[Pointing items for screenshots and pages]

:::

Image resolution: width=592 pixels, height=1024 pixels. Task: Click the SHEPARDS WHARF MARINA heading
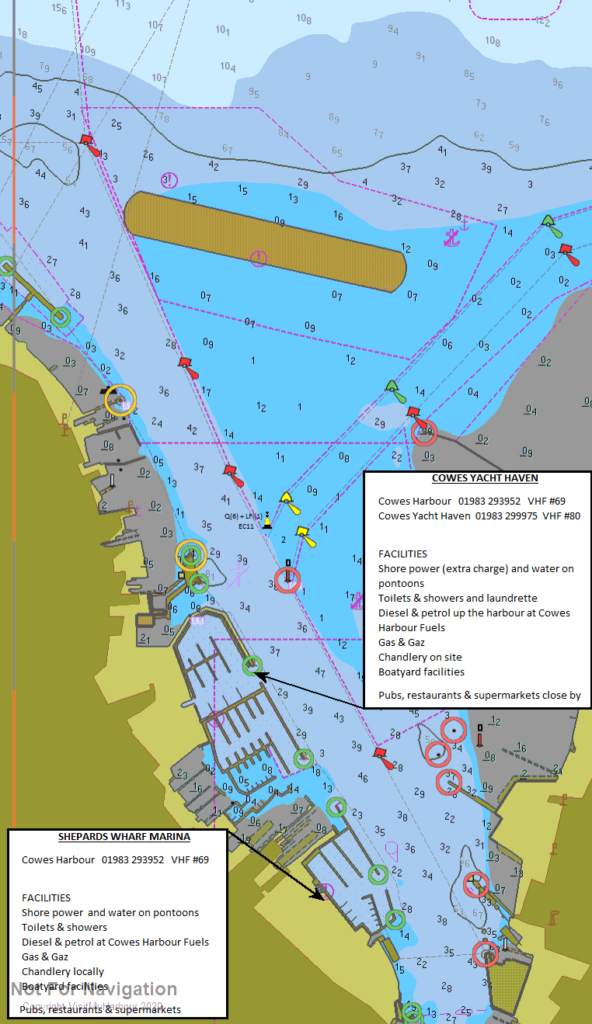point(124,837)
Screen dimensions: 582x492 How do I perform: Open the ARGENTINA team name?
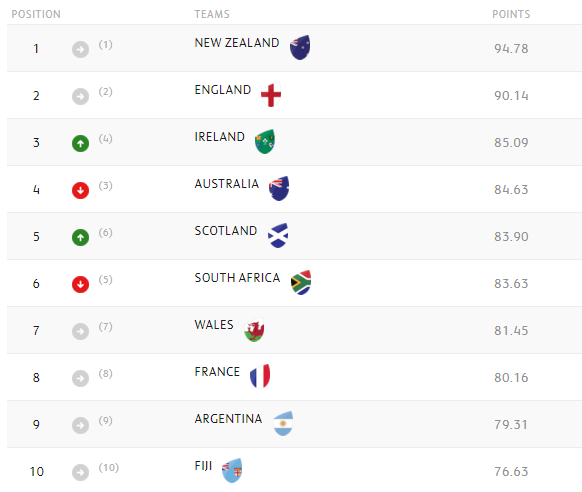tap(228, 419)
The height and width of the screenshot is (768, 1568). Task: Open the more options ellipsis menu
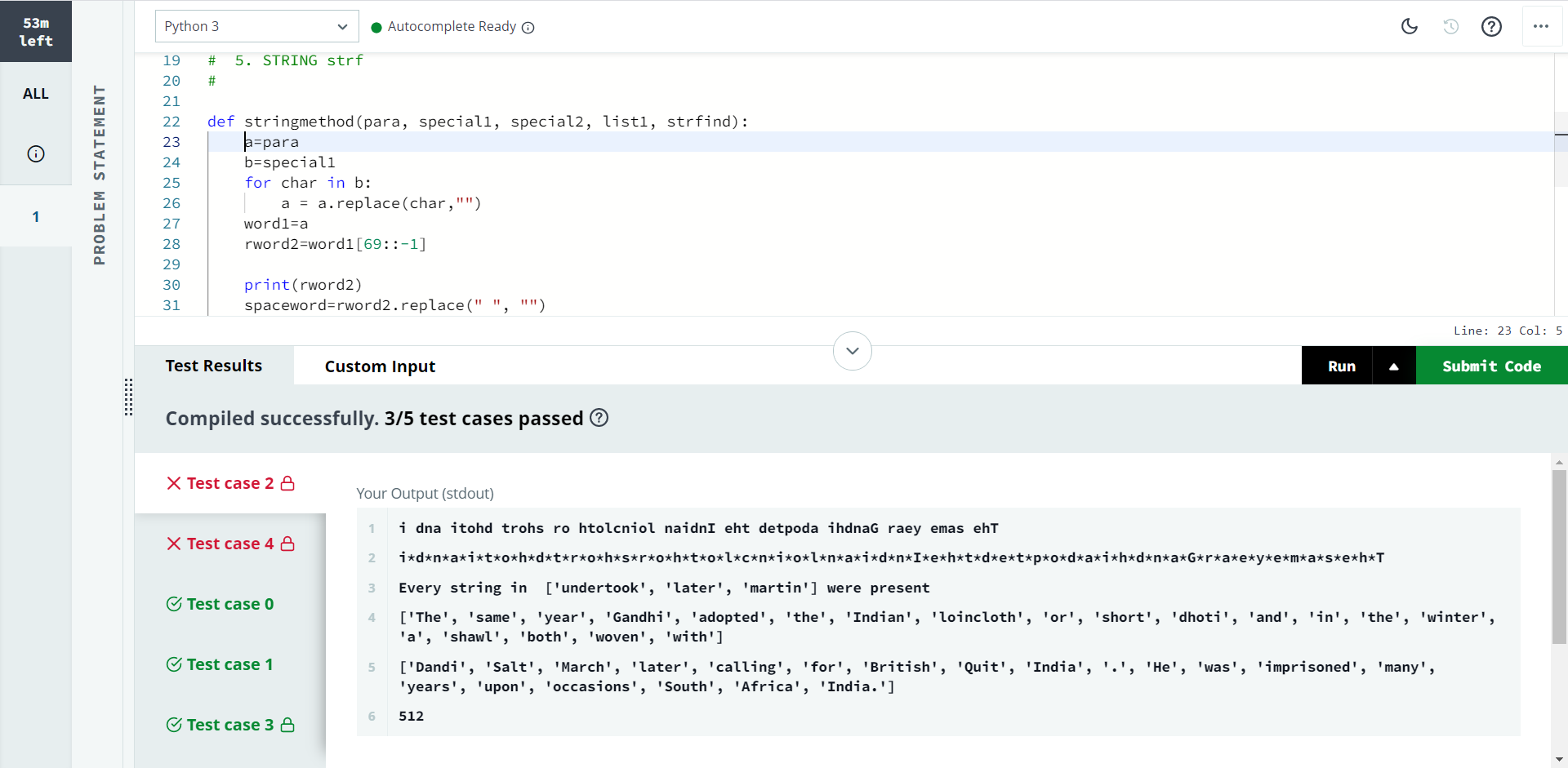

:::

Please repeat the items from the line with "Screen dimensions: 582x492" through the end of the items, requests included, and shift every coordinate in the answers by -18. Leave the pictures out of your answer.

**Answer to this problem:**
Screen dimensions: 582x492 How do I perform: Open the ARGENTINA team name?
tap(210, 401)
The height and width of the screenshot is (768, 1568). Task: Open the more options ellipsis menu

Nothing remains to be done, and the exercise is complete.